There are many factors that influence respiratory disease, these include the social and environmental determinants of health and geographical location, with rural and remote people having higher rates of prevalence than those living in urban areas.7 As such, general practitioners (GPs) in rural and remote communities may choose to undertake additional training relevant for their location. Those at increased risk of respiratory conditions include people with compromised immunity, pregnant women and Aboriginal and Torres Strait Islander peoples who have a higher burden of morbidity/mortality from respiratory disease.8
Respiratory illness outbreaks are common and can occur seasonally as happens with respiratory syncytial virus (RSV) and influenza. Climate change has impacted respiratory health through conditions such as bushfire smoke inhalation disease and thunderstorm asthma. Bushfire smoke inhalation disease leads to a significant increase in hospital presentations.9 Environmental sustainability initiatives in healthcare can have positive impacts, including the development of chlorofluorocarbon (CFC) free inhalers.10
Managing acute respiratory presentations requires skills in recognising the patient who needs hospital admission or those who can be managed at home. Discerning this can be challenging, especially in children. The COVID-19 pandemic has highlighted the public health considerations in managing acute respiratory illness. It has influenced practices with the increased use of telehealth, the added challenge of managing large-scale vaccination programs, screening for illnesses with a focus on prevention of spread, as well as the safe use of personal protective equipment and considerations about how best to protect clinic staff.
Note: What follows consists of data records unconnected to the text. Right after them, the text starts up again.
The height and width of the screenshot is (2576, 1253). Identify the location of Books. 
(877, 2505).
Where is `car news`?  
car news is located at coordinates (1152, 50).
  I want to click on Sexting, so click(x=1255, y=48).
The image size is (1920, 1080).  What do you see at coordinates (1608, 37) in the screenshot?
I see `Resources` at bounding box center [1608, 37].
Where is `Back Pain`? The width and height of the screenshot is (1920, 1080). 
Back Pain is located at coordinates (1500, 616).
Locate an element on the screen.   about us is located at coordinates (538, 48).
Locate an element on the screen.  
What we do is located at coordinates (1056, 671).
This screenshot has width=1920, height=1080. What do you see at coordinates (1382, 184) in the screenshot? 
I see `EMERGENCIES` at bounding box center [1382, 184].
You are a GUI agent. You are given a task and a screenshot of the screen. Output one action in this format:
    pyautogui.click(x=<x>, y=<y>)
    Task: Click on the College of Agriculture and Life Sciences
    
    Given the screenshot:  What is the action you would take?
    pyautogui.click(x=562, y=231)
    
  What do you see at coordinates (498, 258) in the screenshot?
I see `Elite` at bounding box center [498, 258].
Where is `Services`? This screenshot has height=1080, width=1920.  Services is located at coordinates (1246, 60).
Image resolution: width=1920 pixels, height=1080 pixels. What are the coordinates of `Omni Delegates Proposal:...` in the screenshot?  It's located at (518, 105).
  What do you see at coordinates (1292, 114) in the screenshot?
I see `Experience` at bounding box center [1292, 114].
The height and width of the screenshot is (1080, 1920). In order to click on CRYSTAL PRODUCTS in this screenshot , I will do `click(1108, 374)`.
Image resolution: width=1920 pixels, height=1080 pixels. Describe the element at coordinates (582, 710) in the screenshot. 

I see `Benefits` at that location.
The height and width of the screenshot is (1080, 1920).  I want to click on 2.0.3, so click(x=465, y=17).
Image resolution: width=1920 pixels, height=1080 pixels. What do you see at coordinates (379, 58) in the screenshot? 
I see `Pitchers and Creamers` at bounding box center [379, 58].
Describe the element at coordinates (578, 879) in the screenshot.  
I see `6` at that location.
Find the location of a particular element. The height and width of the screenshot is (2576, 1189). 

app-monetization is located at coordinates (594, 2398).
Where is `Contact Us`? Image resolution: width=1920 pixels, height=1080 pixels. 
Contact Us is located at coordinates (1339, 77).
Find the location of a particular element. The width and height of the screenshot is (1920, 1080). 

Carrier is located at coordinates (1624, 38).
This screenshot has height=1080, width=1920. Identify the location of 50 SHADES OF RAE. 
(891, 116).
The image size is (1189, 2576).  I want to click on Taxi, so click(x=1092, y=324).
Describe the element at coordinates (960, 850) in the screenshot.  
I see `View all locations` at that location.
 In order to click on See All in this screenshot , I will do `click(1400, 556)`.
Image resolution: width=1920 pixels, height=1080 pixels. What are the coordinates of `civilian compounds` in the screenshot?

Chronic respiratory conditions, including asthma, COPD, bronchiectasis, cystic fibrosis and lung cancer, require management that considers physical, social and psychological impacts of illness. Asthma, COPD and bronchiectasis management guidelines and asthma action plans are advances in best practice management. Demonstration of correct use of inhaler devices and spacers is essential to the management of asthma and COPD. Ninety per cent of asthma patients use their inhaler devices and spacers incorrectly, increasing their risk of hospitalisation by 50%.11 The ability to interpret spirometry is important for GPs in the diagnosis of respiratory illness.
Public health approaches to respiratory disease management include disease exclusion times and vaccination schedules. Vaccination may be a consideration for groups beyond the individual, for example, the vaccination of adults in contact with babies to reduce the risk of pertussis.
In the prevention of respiratory disease, attention to factors such as smoking, consideration of current/past occupation and vaccinations are important. The GP requires skills in communication and motivational interviewing to avoid being judgemental and to provide compassionate support.